Pour donner à la ville de Coca dynamisme et renommée, son maire, choisit de faire bâtir un pont. Le projet échoit à Pontoverde, un groupe d’entreprises que des origines variées n’empêchent pas de défendre des intérêts (essentiellement financiers) communs. Pour diriger ce vaste chantier, ils font appel à Georges Diderot, à la fois ingénieur, baroudeur, homme orchestre aux expériences aussi nombreuses que ses talents. Une équipe se construit. Des spécialistes d’abord, comme Sanche Alexandre Cameron, le grutier, ou Summer Diamantis, la préposée au béton. Et puis une foule innombrable d’employés sans qualifications particulières, que l’on se charge de former sur le tas. Venus de tout le pays, et parfois de bien plus loin à l’image du jeune Mo Yun qui espère encore une vie nouvelle sur le continent américain. Les Indiens sont légions, de même que les crève-la-faim de la région. De la première réunion de chantier à l’inauguration de l’ouvrage d’art, le lecteur est au première loge pour assister à cette gigantesque entreprise.
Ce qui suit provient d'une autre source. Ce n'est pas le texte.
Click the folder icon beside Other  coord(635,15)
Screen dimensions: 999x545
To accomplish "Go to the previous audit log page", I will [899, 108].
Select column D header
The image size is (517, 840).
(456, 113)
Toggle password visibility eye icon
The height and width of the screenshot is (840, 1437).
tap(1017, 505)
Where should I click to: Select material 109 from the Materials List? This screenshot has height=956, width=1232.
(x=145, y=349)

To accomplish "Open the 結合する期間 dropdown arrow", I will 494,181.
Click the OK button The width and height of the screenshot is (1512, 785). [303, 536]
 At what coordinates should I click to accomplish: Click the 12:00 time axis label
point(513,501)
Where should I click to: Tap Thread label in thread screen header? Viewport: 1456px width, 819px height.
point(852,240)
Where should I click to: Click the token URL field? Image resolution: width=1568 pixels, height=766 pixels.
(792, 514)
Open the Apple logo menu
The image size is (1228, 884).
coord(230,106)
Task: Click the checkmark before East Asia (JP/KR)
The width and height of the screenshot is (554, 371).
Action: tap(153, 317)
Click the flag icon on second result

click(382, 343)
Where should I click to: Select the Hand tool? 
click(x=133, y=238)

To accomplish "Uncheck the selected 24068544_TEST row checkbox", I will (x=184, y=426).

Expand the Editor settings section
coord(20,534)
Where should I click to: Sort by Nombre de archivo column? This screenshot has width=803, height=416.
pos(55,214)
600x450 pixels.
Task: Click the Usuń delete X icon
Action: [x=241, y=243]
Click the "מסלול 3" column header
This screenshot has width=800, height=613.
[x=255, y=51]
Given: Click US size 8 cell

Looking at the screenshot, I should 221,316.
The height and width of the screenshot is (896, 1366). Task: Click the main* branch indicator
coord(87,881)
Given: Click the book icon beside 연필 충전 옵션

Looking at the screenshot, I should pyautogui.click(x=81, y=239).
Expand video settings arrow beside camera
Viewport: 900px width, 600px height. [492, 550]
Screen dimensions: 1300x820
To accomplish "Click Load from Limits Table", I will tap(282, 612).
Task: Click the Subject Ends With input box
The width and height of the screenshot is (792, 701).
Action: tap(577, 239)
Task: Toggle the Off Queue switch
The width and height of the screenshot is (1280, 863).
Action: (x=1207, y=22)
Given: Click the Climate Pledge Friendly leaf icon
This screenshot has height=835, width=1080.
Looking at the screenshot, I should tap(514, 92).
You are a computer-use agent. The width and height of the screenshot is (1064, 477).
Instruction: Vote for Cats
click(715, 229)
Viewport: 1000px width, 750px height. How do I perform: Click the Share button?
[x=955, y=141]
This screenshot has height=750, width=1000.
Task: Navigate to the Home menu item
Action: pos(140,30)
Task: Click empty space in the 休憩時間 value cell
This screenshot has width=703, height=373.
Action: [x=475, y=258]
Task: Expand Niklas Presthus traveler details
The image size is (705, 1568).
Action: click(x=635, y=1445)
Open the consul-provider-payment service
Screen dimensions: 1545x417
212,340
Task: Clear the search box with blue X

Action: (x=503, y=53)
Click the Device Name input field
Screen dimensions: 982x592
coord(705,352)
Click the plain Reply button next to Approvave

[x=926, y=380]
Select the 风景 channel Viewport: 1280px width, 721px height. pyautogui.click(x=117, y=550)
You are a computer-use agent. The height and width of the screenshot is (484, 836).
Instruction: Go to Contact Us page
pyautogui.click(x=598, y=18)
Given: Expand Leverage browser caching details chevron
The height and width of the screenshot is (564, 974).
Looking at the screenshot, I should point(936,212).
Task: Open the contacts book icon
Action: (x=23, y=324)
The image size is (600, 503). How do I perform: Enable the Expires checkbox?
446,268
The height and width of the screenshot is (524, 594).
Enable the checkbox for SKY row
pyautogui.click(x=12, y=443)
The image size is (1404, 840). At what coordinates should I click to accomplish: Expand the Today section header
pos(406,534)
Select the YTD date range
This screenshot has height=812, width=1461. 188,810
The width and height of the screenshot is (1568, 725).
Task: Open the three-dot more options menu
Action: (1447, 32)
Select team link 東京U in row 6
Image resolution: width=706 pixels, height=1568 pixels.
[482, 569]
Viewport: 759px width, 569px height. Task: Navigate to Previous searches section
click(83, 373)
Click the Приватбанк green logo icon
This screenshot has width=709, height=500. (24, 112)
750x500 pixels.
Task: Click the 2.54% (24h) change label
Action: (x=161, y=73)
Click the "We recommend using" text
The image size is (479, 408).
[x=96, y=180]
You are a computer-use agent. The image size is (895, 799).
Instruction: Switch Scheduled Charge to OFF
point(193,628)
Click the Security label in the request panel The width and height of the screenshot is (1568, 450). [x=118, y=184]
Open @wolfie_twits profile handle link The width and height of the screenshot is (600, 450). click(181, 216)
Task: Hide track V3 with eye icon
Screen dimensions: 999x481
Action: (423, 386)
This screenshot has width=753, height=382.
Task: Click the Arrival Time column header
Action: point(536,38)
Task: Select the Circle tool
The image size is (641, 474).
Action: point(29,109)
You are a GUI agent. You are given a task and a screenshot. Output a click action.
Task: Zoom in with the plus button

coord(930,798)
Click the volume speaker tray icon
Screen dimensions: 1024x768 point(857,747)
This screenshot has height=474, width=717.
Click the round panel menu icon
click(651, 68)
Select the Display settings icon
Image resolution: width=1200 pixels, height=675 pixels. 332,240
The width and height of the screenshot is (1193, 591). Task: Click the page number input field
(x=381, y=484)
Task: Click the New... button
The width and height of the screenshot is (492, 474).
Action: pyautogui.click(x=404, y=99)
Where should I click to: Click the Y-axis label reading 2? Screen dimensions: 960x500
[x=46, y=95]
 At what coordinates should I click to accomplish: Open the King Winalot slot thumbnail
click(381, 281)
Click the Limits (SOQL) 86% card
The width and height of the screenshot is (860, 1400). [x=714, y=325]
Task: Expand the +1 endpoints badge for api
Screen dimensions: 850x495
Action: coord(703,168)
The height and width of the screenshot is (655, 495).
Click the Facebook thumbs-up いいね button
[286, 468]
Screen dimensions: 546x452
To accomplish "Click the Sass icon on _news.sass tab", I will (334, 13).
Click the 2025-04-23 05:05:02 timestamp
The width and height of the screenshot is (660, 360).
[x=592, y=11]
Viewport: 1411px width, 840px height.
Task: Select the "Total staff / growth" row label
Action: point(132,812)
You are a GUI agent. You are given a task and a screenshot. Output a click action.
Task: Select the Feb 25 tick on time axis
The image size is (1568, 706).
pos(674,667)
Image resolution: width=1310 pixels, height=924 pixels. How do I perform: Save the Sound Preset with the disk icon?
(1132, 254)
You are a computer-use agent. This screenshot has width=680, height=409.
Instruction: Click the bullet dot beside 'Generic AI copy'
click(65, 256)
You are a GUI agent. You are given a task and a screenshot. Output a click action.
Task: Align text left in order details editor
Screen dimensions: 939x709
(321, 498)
Il suit l’avancée des travaux autant que l’évolution des personnages.

Raconter la construction d’un pont n’est pas un sujet qui, de prime abord, fait rêver. Pourtant, Maylis de Kerangal parvient à en faire le cœur d’un roman aussi touchant que passionnant. Le style de l’auteur n’est sans doute pas pour rien dans ce retournement de situation. Il se dégage de ce texte une certaine légèreté, une douceur, voire une poésie qui, loin de dissoner avec le thème abordé, lui donnent une dimension supérieure. Le pont n’est finalement qu’un prétexte pour étudier les hommes et les femmes qui travaillent à sa réalisation, pour réfléchir à la place de l’humain sur terre et à son impact sur la nature. Ni les hommes ni la nature ne l’emportent car il n’est pas question de lutte. Ce qui importe, c’est l’équilibre, l’harmonie. Dans l’équipe de bâtisseurs, tous les talents se complètent pour atteindre l’objectif. La forêt et la ville ont chacune leur place, et le pont, loin de les éloigner, doit les unir davantage. Ainsi, même la suspension des travaux pour cause de nidification impromptue ne met pas en péril le chantier. Le choix du pont n’est sans doute pas anodin. On ne peut s’empêcher de songer à la symbolique que s’y rattache, et qui se déploie, avec beaucoup de finesse et de discrétion, tout au long du roman. On aurait pu penser, par ailleurs, que le nombre de personnages pourrait nuire à la cohérence de l’intrigue, perdre le lecteur. Ce n’est cependant pas le cas, car chacun des plus importants protagonistes est présenté avec force détails, notamment sur son passé, ses motivations. Cette foule de personnages offre au contraire un éventail de points de vue très distincts sur le chantier, de perceptions variées de l’expérience.

Ce fut donc une lecture aussi surprenante qu’époustouflante. Merci à Djak qui a eu la gentillesse de me prêter son exemplaire du roman.

Naissance d’un pont, Maylis de Kerangal, 2010.